§ **GOAL OF THE EXERCISE**
Scan the entries for lines containing the string "left". Reply with how many there are, and nothing else.

§ **DATA IN THIS EXERCISE**
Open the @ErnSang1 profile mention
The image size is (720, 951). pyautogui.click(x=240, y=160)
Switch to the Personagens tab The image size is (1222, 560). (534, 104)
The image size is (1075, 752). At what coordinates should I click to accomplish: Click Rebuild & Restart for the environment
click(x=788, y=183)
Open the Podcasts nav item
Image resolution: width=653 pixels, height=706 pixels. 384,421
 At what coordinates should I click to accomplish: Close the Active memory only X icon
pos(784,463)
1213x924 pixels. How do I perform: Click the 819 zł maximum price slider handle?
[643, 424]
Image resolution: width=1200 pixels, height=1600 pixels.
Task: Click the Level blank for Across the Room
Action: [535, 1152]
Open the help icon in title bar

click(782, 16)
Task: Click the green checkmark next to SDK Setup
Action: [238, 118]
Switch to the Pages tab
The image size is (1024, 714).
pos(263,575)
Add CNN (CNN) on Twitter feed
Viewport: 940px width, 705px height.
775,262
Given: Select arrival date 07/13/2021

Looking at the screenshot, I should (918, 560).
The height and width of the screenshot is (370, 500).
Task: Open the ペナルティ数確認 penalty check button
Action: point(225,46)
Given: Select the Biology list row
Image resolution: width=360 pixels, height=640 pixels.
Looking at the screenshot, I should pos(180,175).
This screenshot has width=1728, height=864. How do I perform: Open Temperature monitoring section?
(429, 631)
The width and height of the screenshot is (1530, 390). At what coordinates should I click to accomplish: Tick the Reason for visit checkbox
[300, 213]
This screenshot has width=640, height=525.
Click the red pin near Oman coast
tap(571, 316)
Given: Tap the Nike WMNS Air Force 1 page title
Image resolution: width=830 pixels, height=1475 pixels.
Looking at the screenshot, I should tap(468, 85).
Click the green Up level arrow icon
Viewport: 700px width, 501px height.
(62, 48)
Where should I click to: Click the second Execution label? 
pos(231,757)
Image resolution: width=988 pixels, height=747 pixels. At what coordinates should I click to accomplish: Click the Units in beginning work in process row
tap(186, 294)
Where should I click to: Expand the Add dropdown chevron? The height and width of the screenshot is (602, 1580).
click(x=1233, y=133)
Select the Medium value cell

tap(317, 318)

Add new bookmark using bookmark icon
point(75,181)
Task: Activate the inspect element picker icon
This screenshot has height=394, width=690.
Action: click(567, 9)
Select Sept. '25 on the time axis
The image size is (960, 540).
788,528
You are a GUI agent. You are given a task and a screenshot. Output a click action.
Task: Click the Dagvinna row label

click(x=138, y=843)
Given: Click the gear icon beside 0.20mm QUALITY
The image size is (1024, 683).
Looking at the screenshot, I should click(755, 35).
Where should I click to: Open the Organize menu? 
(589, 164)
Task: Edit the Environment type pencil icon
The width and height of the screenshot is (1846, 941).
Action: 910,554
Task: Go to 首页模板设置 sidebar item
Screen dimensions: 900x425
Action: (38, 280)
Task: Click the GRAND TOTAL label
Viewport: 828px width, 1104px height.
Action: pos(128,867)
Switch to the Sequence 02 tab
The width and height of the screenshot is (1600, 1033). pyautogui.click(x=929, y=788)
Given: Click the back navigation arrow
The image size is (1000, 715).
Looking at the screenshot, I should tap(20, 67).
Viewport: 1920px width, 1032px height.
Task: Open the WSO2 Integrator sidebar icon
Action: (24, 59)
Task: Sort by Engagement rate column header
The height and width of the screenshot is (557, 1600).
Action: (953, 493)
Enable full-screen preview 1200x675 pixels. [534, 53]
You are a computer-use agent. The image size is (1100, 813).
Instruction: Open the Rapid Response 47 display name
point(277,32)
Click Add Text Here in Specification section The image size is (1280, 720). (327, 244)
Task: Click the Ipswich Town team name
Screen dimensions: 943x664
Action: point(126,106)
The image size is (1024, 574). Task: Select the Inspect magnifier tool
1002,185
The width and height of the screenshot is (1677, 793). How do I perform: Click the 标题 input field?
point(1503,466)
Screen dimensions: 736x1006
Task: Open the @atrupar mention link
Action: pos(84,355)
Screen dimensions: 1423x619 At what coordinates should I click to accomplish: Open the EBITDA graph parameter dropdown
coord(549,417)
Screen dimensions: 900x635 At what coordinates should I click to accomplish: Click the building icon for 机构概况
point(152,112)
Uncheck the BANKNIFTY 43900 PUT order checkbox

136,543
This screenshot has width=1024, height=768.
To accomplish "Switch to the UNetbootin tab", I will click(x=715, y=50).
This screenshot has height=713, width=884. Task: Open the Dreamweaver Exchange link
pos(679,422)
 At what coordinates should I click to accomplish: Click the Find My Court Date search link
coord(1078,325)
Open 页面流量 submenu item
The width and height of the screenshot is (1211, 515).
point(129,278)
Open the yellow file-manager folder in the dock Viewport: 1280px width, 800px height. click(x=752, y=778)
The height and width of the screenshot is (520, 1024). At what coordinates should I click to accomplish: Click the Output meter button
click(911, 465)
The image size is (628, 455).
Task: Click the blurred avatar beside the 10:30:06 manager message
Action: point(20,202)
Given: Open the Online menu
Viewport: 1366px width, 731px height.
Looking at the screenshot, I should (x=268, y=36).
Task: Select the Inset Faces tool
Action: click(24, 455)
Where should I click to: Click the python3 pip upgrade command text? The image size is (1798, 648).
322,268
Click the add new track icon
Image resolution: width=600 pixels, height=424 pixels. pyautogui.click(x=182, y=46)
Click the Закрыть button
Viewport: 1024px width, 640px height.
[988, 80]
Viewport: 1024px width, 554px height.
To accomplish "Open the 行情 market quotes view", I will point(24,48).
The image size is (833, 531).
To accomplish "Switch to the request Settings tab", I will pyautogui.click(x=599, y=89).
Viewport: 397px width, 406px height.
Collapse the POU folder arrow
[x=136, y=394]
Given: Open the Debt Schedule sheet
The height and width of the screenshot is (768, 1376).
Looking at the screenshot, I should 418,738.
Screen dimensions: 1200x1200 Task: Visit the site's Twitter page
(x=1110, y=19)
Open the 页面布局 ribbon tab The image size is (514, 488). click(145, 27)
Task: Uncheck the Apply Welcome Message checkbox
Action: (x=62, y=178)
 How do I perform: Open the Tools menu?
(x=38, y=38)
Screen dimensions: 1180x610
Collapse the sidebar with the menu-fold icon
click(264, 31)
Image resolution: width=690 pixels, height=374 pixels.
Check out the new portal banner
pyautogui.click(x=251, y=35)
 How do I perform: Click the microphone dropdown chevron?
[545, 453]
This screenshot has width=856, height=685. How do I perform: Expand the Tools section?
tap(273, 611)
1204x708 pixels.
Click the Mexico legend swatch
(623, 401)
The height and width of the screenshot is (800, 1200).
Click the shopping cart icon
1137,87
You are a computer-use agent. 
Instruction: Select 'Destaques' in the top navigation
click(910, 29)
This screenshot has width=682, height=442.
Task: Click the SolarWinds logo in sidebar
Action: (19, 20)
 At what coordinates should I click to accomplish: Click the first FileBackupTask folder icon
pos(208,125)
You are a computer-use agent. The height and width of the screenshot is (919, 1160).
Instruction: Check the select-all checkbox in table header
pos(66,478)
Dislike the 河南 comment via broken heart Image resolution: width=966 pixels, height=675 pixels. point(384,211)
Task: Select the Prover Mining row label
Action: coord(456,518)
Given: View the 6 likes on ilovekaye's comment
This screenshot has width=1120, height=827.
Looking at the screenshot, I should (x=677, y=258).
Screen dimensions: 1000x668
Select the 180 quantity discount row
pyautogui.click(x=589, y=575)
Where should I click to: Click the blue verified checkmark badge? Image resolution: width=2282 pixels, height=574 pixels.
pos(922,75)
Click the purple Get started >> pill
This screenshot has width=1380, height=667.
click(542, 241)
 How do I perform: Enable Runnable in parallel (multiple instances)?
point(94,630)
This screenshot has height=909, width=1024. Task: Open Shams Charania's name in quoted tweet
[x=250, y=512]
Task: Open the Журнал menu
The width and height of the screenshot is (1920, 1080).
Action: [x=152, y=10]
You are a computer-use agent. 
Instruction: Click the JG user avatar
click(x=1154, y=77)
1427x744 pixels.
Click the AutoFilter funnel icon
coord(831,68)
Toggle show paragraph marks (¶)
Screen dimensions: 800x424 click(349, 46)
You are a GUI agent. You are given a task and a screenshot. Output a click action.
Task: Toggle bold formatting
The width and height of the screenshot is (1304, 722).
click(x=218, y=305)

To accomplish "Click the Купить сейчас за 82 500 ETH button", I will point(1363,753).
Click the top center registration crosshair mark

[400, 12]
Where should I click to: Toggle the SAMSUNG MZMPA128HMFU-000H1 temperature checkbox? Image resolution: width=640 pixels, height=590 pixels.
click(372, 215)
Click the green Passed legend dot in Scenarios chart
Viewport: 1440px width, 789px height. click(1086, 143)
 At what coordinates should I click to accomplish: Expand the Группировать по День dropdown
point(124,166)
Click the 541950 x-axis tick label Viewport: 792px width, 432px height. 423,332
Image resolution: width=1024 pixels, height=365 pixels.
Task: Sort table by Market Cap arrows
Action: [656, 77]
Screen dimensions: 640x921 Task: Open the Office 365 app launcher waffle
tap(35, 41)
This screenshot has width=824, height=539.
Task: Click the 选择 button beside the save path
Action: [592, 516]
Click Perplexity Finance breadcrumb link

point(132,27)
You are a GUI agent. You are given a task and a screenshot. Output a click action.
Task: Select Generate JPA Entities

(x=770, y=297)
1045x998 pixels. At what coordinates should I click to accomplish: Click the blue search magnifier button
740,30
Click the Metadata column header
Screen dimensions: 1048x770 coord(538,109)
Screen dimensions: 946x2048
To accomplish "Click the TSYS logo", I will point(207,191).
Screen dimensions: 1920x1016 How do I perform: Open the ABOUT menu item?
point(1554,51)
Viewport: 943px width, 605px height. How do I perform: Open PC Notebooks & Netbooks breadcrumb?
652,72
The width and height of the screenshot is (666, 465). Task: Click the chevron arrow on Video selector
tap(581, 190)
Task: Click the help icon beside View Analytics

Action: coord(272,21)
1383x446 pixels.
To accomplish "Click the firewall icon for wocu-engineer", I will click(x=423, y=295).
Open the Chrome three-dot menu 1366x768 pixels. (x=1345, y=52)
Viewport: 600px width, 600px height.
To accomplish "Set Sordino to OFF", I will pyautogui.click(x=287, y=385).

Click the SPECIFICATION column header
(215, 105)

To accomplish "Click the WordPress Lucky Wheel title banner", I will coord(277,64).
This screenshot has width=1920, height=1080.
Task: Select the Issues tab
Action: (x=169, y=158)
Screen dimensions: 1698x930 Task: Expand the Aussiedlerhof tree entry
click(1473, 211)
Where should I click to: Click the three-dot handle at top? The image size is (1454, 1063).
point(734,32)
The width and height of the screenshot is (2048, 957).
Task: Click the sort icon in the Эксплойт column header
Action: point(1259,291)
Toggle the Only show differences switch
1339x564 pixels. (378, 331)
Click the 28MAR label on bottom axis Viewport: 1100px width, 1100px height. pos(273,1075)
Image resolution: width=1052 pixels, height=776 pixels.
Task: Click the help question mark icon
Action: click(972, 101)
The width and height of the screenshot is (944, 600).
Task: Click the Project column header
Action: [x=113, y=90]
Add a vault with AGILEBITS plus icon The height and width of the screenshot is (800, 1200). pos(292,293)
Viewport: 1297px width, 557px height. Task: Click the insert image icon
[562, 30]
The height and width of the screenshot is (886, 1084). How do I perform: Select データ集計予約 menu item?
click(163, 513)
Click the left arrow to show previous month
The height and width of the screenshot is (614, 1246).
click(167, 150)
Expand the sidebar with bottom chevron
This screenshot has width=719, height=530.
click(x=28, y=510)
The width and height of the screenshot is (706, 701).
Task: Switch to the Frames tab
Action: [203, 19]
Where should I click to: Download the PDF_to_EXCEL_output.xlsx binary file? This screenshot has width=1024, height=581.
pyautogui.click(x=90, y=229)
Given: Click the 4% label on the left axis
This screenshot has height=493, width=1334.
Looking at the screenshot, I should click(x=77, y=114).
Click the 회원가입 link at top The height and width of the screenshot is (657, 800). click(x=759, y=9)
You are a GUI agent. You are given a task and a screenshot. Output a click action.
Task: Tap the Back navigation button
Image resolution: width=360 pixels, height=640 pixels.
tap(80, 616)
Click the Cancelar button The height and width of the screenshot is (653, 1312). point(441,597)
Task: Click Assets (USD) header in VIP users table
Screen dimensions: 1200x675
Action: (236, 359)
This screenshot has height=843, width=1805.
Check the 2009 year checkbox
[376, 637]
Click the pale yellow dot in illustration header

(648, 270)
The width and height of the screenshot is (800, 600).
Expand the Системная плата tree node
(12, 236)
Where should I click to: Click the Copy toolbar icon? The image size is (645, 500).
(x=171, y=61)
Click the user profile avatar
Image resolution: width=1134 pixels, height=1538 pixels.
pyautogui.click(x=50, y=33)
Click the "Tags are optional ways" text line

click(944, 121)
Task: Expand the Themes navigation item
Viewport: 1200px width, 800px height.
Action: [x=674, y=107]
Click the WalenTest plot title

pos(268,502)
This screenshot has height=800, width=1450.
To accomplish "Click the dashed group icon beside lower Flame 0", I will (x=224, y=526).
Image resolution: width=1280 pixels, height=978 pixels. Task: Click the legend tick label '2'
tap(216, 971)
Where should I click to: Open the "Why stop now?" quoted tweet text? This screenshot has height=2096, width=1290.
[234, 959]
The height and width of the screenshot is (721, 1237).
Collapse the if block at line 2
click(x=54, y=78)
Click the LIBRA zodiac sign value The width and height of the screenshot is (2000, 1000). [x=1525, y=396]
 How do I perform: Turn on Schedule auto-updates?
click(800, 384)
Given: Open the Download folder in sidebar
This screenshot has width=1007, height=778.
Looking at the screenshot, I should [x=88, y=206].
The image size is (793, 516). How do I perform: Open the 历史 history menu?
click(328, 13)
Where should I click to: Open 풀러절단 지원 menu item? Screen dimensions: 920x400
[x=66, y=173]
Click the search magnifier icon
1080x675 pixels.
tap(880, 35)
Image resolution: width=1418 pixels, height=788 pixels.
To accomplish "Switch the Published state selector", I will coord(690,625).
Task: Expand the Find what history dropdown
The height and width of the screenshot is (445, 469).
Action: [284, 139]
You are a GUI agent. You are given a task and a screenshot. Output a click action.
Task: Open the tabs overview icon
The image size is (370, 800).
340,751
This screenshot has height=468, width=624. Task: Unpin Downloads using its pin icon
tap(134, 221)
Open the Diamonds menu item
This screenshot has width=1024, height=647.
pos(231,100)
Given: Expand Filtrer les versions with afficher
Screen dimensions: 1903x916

§ **THE COMPLETED TASK**
2